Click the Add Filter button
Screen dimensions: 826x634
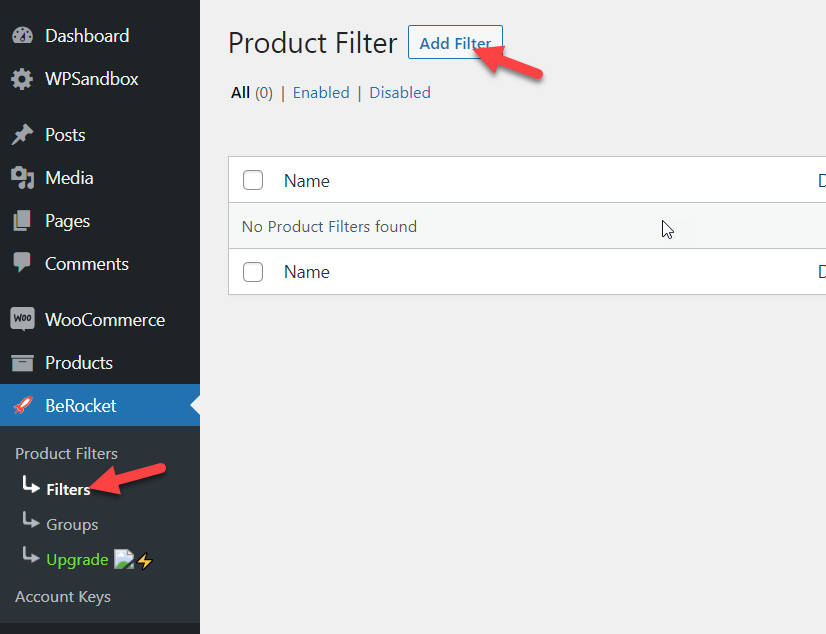[x=455, y=42]
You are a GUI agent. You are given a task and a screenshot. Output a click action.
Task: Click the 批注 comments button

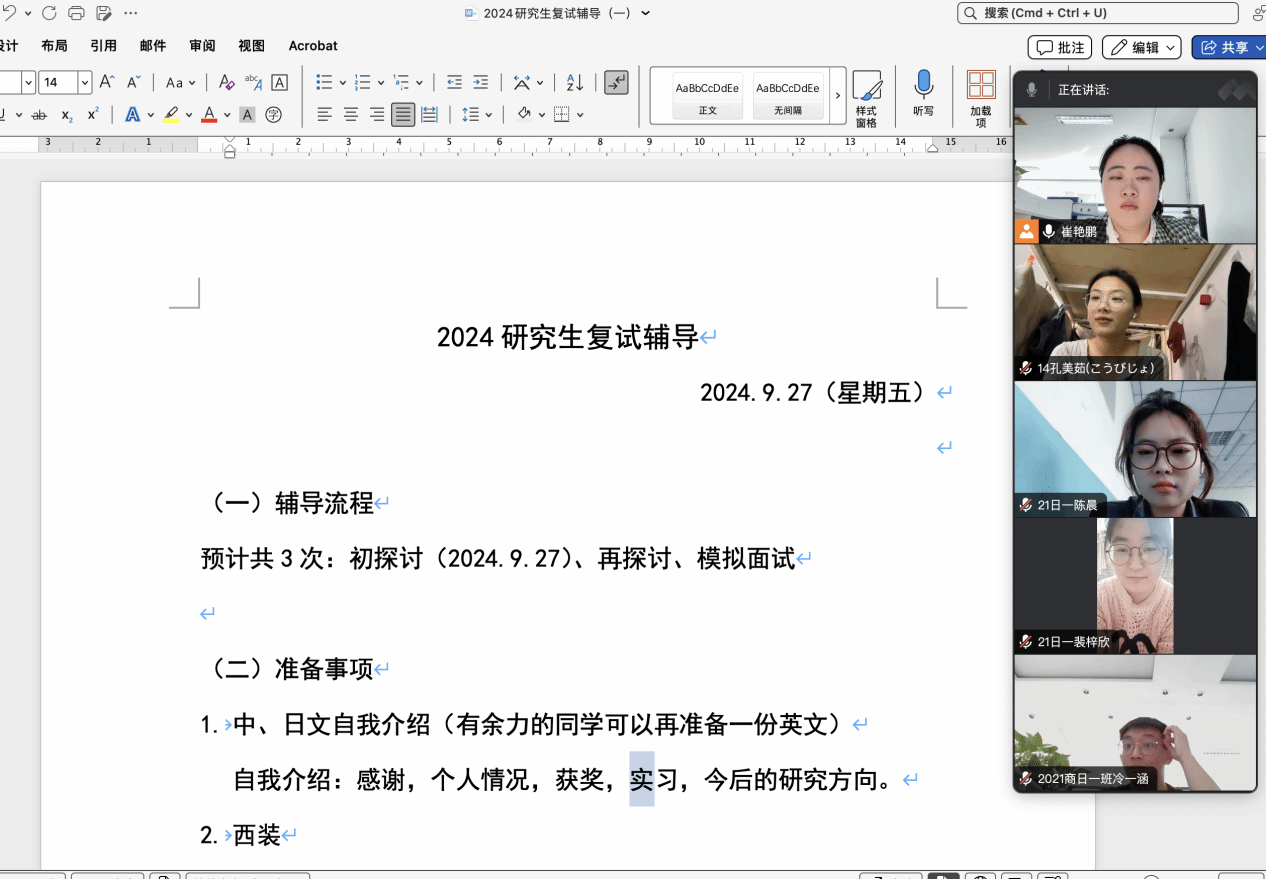click(x=1060, y=47)
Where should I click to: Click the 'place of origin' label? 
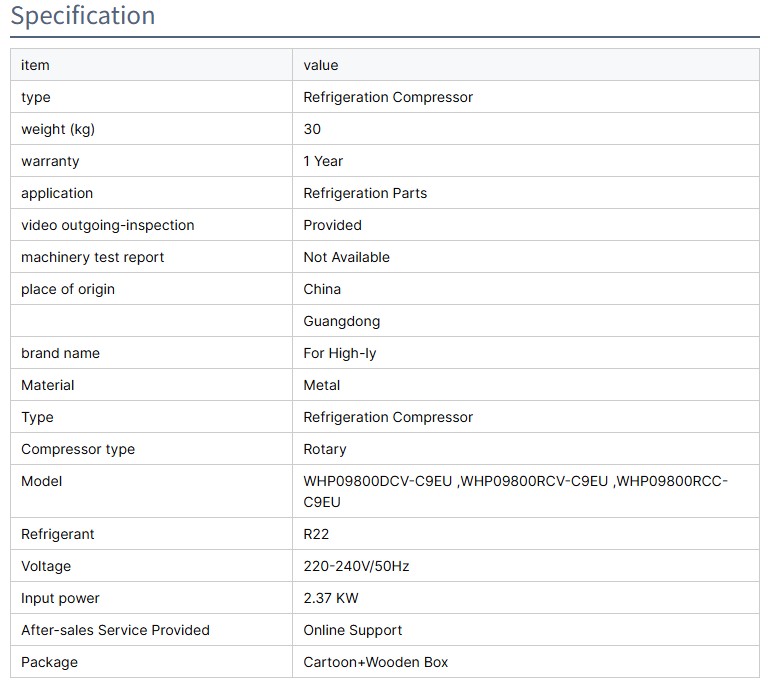point(68,289)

> Work to complete
The entries are to be restated word for word, and no picture should appear in the copy.

> Answer to the problem
Click the Add Filter button
Screen dimensions: 826x634
[x=455, y=42]
You are a GUI agent. You are given a task and a screenshot. Output a click action.
Task: Click the 批注 comments button

click(x=1060, y=47)
Where should I click to: Click the 'place of origin' label? 
point(68,289)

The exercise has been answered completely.